Rysiek Cysiowaty napisał
Nie moze smigac bez prawka bo stwarza zagrozenie ruchu dla mnie i moich przyjaciol. Oduczcie sie namawiania do tego. Po to jest prawo jazdy, ze tylko Ci co przejda szkolenie moga prowadzic, jasne?
kurwa jezdze bez prawka autem i motocyklem (na motocykl niedlugo powinienem miec) i na drodze widzialem przez te maks. kilkaset kilometrow w miescie co sie najezdzilem PRZYNAJMNIEJ kilkanascie przypadkow ludzi, ktorzy to zagrazali MOJEMU bezpieczeństwu, mysle, ze przynajmniej DZIESIĘCIU z nich miało prawo jazdy, a nawet jestem w stanie się pokusić o stwierdzenie, że wszyscy mieli. zarówno debile na skuterkach jak i małolaty w autach, którzy dopiero co prawo jazdy zdali i tak naprawdę nic nie umieją. warto przynajmniej 100 kilometrów zrobić wcześniej, zanim się pójdzie na kurs, uwierzcie.
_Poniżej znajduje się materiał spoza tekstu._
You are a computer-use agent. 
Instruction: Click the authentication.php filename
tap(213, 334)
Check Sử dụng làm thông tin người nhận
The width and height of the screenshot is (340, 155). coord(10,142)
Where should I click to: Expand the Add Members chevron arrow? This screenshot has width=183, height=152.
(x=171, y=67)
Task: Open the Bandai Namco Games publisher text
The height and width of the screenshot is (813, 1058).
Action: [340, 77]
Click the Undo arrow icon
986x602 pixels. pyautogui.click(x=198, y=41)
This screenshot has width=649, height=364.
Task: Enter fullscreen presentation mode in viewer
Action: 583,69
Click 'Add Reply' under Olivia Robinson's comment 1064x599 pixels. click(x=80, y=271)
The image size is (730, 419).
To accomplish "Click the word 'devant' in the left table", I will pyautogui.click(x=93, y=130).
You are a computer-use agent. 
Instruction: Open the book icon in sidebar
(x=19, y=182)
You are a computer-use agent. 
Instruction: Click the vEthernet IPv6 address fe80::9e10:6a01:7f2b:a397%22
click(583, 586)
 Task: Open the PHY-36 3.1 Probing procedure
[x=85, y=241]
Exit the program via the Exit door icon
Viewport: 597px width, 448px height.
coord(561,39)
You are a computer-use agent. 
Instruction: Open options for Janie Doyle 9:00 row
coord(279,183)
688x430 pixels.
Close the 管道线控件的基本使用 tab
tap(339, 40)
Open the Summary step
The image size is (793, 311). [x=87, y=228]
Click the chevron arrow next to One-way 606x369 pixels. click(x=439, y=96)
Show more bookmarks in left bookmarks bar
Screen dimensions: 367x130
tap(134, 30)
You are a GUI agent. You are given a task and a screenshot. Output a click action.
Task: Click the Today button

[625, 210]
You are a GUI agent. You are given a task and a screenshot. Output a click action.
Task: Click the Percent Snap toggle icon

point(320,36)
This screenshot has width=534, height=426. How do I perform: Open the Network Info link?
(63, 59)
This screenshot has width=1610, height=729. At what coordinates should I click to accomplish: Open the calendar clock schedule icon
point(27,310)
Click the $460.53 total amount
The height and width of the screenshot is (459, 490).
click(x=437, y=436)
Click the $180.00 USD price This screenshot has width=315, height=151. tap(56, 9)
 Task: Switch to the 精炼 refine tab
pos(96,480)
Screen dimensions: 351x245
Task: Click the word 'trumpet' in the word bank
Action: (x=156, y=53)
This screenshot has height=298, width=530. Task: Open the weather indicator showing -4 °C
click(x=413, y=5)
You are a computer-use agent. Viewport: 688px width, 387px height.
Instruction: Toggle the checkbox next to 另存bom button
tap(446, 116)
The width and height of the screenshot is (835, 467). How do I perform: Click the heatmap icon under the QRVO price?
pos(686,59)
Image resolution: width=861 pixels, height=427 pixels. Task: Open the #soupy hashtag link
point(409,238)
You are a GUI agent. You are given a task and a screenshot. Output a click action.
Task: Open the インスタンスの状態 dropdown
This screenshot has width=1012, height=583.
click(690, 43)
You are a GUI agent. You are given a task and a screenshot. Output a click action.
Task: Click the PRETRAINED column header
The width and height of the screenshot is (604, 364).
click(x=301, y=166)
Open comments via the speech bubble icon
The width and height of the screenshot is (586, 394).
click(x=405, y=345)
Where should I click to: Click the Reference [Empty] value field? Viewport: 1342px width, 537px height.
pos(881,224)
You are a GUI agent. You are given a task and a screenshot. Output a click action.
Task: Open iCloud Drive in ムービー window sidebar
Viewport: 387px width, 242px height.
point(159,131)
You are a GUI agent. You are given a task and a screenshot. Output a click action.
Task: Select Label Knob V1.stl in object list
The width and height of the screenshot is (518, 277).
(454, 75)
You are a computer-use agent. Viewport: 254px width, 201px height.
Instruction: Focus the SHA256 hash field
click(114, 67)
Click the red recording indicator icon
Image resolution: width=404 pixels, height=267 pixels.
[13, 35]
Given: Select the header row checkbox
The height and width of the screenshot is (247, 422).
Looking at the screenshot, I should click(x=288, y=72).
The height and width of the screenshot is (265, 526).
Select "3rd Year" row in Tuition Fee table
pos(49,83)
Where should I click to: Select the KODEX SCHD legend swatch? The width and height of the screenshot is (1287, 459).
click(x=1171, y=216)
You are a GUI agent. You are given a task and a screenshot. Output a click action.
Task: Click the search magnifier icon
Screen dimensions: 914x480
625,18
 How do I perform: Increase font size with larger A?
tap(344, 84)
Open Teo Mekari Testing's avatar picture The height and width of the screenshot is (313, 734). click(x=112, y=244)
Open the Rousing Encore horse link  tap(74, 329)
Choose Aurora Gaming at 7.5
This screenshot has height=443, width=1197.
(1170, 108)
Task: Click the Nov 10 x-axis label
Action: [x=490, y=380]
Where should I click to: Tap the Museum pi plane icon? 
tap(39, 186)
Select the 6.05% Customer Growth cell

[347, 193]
prawo jazdy jest po to, żeby nie dostać 500 zł mandatu w wypadku przypadkowej kontroli
@edit
az zapomnialem po co tu wszedlem
co grozi za:
pekniete lewe lusterko
brak przegladu
i nieopłacone te 2% podatku od ceny na umowie jesli poprzedni wlasciciel ponad miesiac wczesniej zglosil sprzedaz motocykla?